Ces adaptations ont peut-être annoncé un changement de lignée de notre espèce, qui est passée de la récupération de charogne à la chasse. La preuve en est que l’hominidé a un intestin et des dents plus petits que ses prédécesseurs, ce qui suggère qu’il avait une meilleure alimentation. Les protéines osseuses libérées lors de la cuisson suggèrent que l’H. erectus savait également faire du feu ou du moins utiliser les feux naturels.

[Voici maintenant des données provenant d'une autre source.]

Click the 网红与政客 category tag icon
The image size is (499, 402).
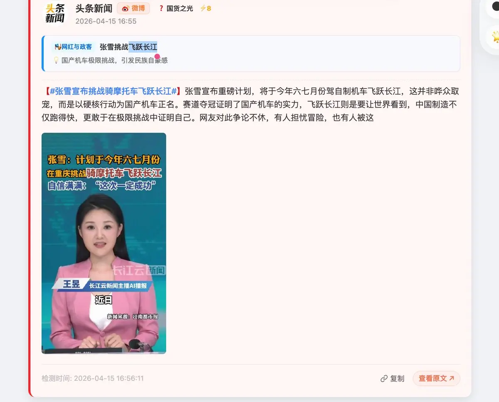pos(58,47)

Cet hominidé grandissait et avait de longues jambes, ce qui en faisait une créature complètement terrestre. Il a peut-être utilisé un proto-langage, comme l’indiquent les fossiles des vertèbres de l’Homo georgicus, une sous-espèce de l’Homo erectus.
Comme les bifaces en pierre bien connus, le Konso a probablement été façonné de la même manière, en arrachant des morceaux de l’os du fémur jusqu’à ce que le bord devienne tranchant. Le biface mesure environ 13 centimètres de long et a une forme ovale, selon le paléoanthropologue Gen Suwa de l’université de Tokyo, qui a dirigé la nouvelle étude avec ses collègues du Japon, d’Éthiopie et de Hong Kong.
Selon les chercheurs :
Ce biface en os montre qu’à Konso, non seulement en matière de technologie lithique, mais aussi de modification des os, les individus Homo erectus étaient suffisamment compétents pour fabriquer et utiliser un tranchant durable.

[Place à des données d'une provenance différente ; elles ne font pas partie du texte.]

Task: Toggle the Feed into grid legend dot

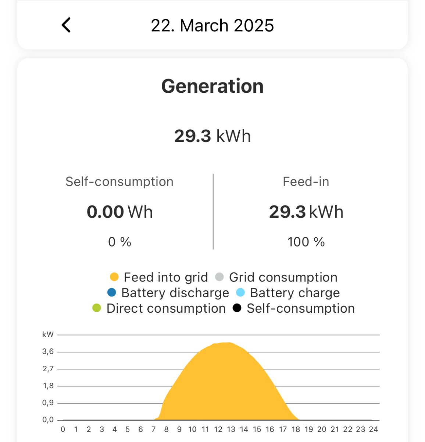Action: pos(114,277)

Les recherches menées précédemment ont montré que les anciens hominidés comme l’H. erectus fabriquaient ce genre de bifaces en appliquant un seul coup sec pour créer un nouveau tranchant d’outil. Ce tranchant était ensuite aiguisé par des coups répétés avec un marteau en os ou en pierre. Les chercheurs ont identifié jusqu’à 44 entailles secondaires, dont la taille variait de 3 cm à moins de 1 cm.
Selon l’étude :
Le schéma de distribution des marques laissées par les éclats et la fréquence élevée des fractures des cônes sont tous deux de puissants indicateurs d’un écaillage délibéré.
Quel que soit le fabricant de l’outil, il devait être très compétent. Ce n’est pas pour rien que si peu d’outils en os ont été retrouvés par les archéologues. Outre le fait qu’il est moins apte à résister à la dégradation du temps, l’os nécessite davantage de savoir-faire pour être façonné en outil que la pierre. L’outilleur doit trouver l’os idéal pour son travail, puis appliquer avec soin les coups et les éclats appropriés pour que l’os ne se brise pas entièrement.

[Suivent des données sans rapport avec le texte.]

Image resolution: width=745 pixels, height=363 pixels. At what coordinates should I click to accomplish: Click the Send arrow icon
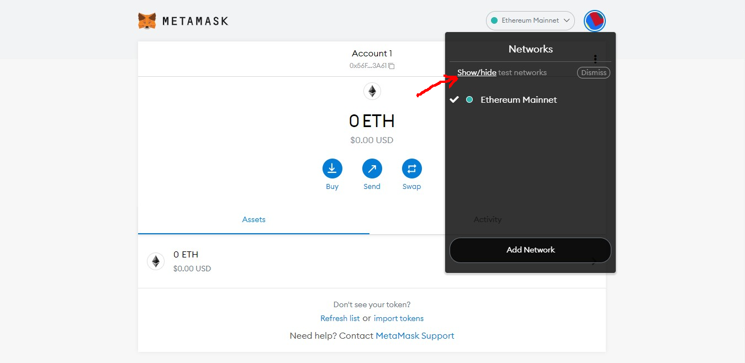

Le biface est fabriqué avec une grande sophistication, comme en témoigne, par exemple, le grand nombre de petits retraits bien contrôlés de la corticale pour former la forme de la hache.
L’écaillage bifacial plus fin a permis d’obtenir un bord relativement droit en vue de côté, ce qui permet une coupe efficace.
Le biface en os porte des traces d’usure, ce qui suggère qu’elle a été utilisée. Le bord est arrondi par endroits près de la pointe, comme les outils en pierre utilisés pour dépecer les animaux.
On ne comprend pas bien pourquoi le fabricant de cet outil choisirait l’os plutôt que la pierre, bien que cette dernière soit disponible en abondance dans la région. Néanmoins, on peut se féliciter qu’un tel artefact ait résisté à l’épreuve du temps, mettant en évidence l’intelligence de l’H. erectus, qui pourrait très bien être un ancêtre direct de notre espèce.
Toujours selon les chercheurs :
La découverte du biface en os de Konso, finement fabriquée, il y a 1,4 million d’années, montre que le perfectionnement de la technologie de débitage au début de l’époque acheuléenne impliquait à la fois la pierre et l’os et fournit une preuve supplémentaire de la sophistication technologique et comportementale de l’Homo erectus africain à l’époque de l’acheuléen.
L’étude publiée dans The Proceedings of the National Academy of Sciences : A 1.4-million-year-old bone handaxe from Konso, Ethiopia, shows advanced tool technology in the early Acheulean.